Distributed Data Infrastructure
Project Advisor: Professor Alexei Kotelnikov
Team Members: Keshav Subramaniyam, Jason Zhiyuan Zhang, Samyak Agarwal, Anna Kotelnikov, Gyana Deepika Dasara
Objective Of This Project
The objective of the project "Distributed Data Infrastructure focuses in general on developing a Ceph file system as well as stress testing the system's robustness and resilience. In order for us to be able to accomplish this goal, we are learning multiple concepts such as the Linux operating systems, file systems, networking, as well as Ansible.
Week 1
Summary
- Understood the goal of the project.
- Installed packages and wired a cluster of 8 servers.
- Got familiar with Linux by practicing some simple Linux commands.
Idea Of Our Progress This Week
Our main goal for this week was to spend time understanding the goal of the project and installing the necessary tools that would be used throughout the project, such as SSH, Orbit, Linux Packages, and eight cluster servers. We also got access to our Wireguard where we would be getting access to containers. We also installed and wired a cluster of 8 servers and issued some commands from our LXC containers in our terminal where we worked with Linux.
We then understood some of the basic commands that would be useful for some more advanced work in the project. The final thing that we did was to install Debian and Ubuntu packages, removing Ubuntu packages with APT, and also searched and queried Ubuntu packages with APT.
Project Resources
Linux Exercises: https://linuxcourse.rutgers.edu/Winlab_Internship_2023/html/linux_commands.html
Linux Package Installation: https://linuxcourse.rutgers.edu/Winlab_Internship_2023/html/debian_packaging.html
Week 2
Summary
- Installed Debian Linux in Hard Drives
- Solidified our understanding of networking as well as the Network File Systems (NFS).
- Worked with start and stop services as well as job schedulers.

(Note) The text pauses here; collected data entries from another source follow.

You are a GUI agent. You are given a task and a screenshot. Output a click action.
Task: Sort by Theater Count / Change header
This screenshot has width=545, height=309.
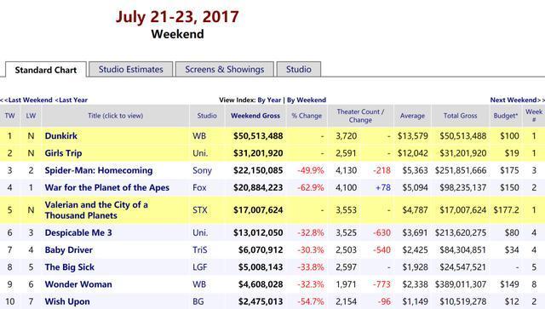[x=360, y=116]
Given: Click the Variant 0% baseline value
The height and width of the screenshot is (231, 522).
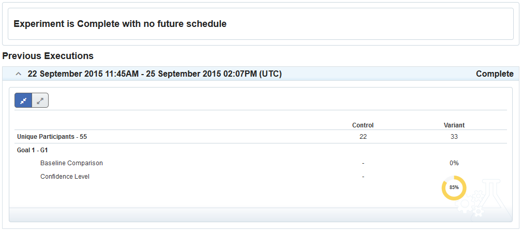Looking at the screenshot, I should tap(454, 163).
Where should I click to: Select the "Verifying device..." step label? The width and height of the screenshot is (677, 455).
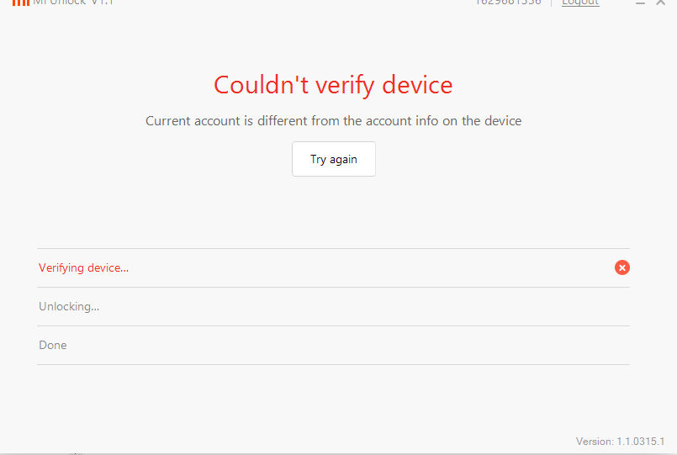pos(84,268)
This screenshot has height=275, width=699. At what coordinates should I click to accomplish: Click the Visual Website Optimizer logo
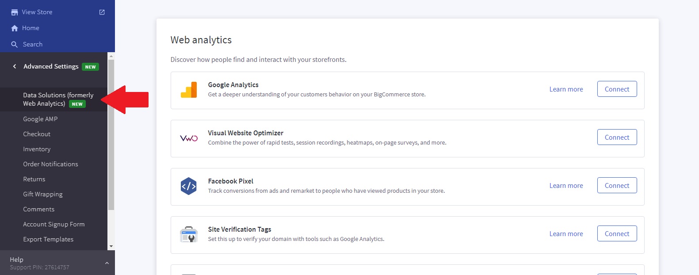(189, 138)
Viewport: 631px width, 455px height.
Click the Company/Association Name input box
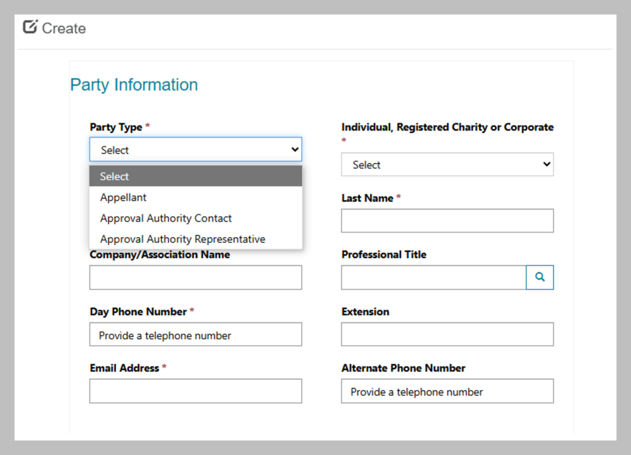point(195,278)
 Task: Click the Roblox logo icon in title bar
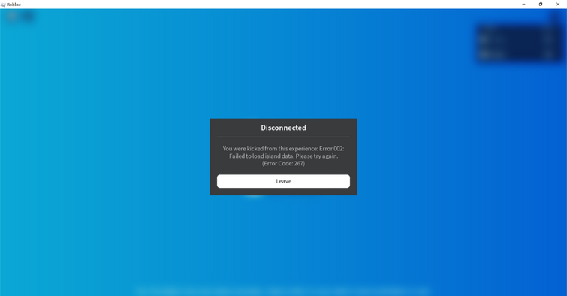pyautogui.click(x=3, y=5)
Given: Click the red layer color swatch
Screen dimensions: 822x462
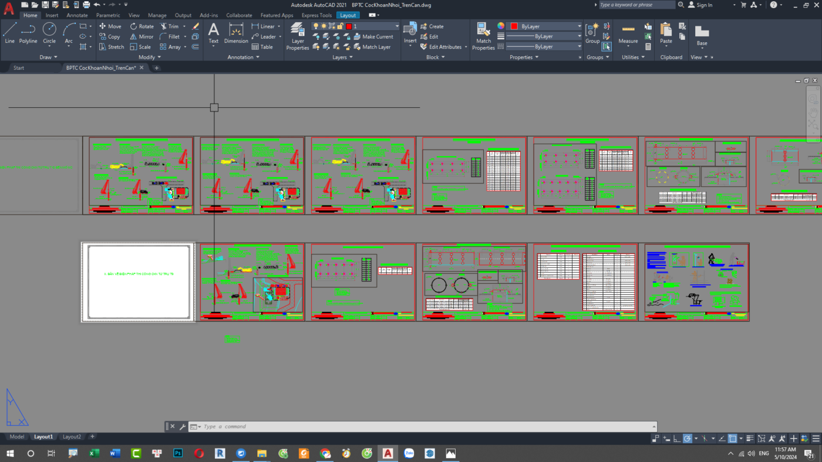Looking at the screenshot, I should 348,26.
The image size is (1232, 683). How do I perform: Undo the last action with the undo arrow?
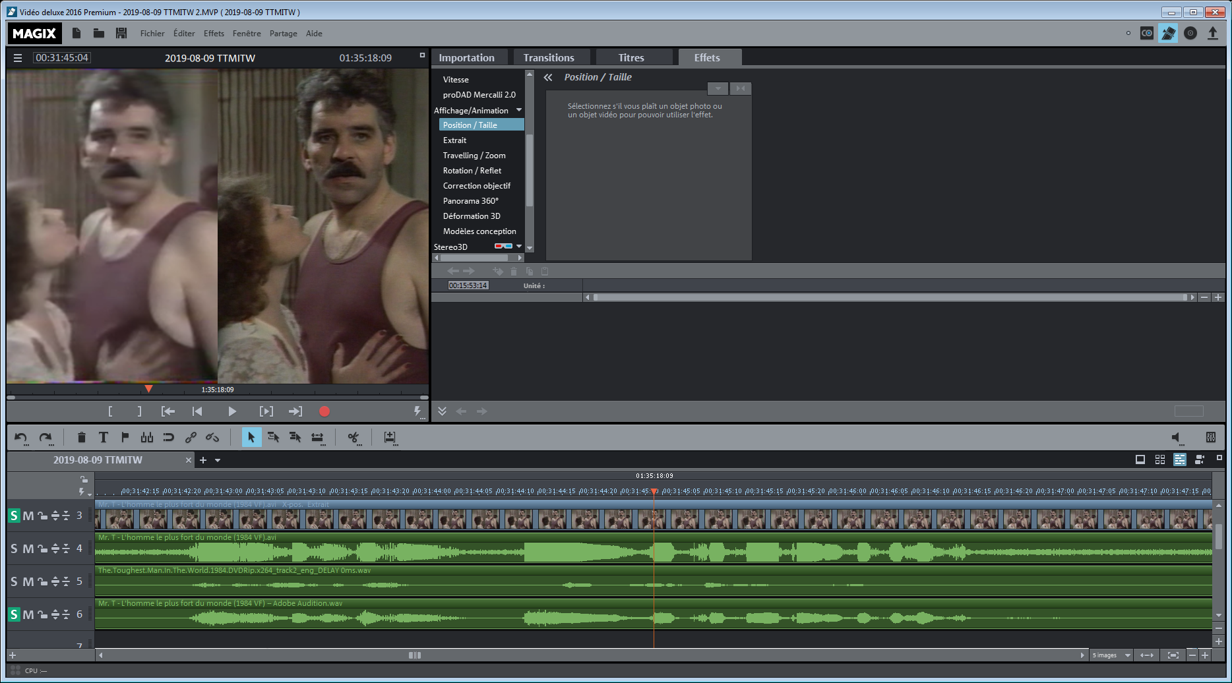(x=21, y=437)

How Our Cluster Should Look Like
Idea Of Our Progress This Week
This week, we spent more time installing more drives to work with throughout the project. To understand the interaction that these drives would go through, we spent time studying one of the most fundamental file systems that are useful for this project, known as the network file system, which is basically a method for sharing files where "files reside on one or more remote servers accessible on a local client system", according to the course that we followed for this project. We mounted NFS and also booted up the BIOS which would prove useful for this project.
SSD Drive Anatomy
Week Resources
Debian Networking: https://linuxcourse.rutgers.edu/Winlab_Internship_2023/html/debian_networking.html
Network File Systems (NFS): https://linuxcourse.rutgers.edu/Winlab_Internship_2023/html/NFS.html
Start And Stop Services: https://linuxcourse.rutgers.edu/Winlab_Internship_2023/html/systemd.html
Article On Network File Systems (NFS): https://www.weka.io/learn/file-storage/what-is-network-file-system/
Week 3
Summary
- Went over Shell Scripting and Python Scripting
- Worked With Distributed File Systems
- Performance Testing for ZFS and also MDRAID
Idea Of Our Progress This Week
This week we were introduced to the idea of shell scripting as well as Python scripting and worked on some exercises in general. We also did the manual work of replacing the old network switch in the cluster with the new, 1 Gbit 48 port switch and also configured 2 vlans on the switch. After installing the Samsung drives, we noticed that new devices were added along with /dev/sda, /dev/sdb, /dev/sdc, /dev/sdd. After that, we spent some time reading more articles about HPC Storage and about how that generally works. We then learnt about some of the most fundamental file systems that are useful for this project including ZFS, MDADM, as well as RAID.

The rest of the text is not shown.